**Data shown**:
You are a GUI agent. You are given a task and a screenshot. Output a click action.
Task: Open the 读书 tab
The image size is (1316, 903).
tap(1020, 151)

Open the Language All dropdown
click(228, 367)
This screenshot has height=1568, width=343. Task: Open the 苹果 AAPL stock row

**Problem statement**:
Take the line that contains "The image size is (1316, 903)." and each line after it down to the last of the records, and retype them exactly; add nothing else.

**Solved exercise**:
The image size is (1316, 903).
tap(1020, 151)

Open the Language All dropdown
click(228, 367)
This screenshot has height=1568, width=343. Task: Open the 苹果 AAPL stock row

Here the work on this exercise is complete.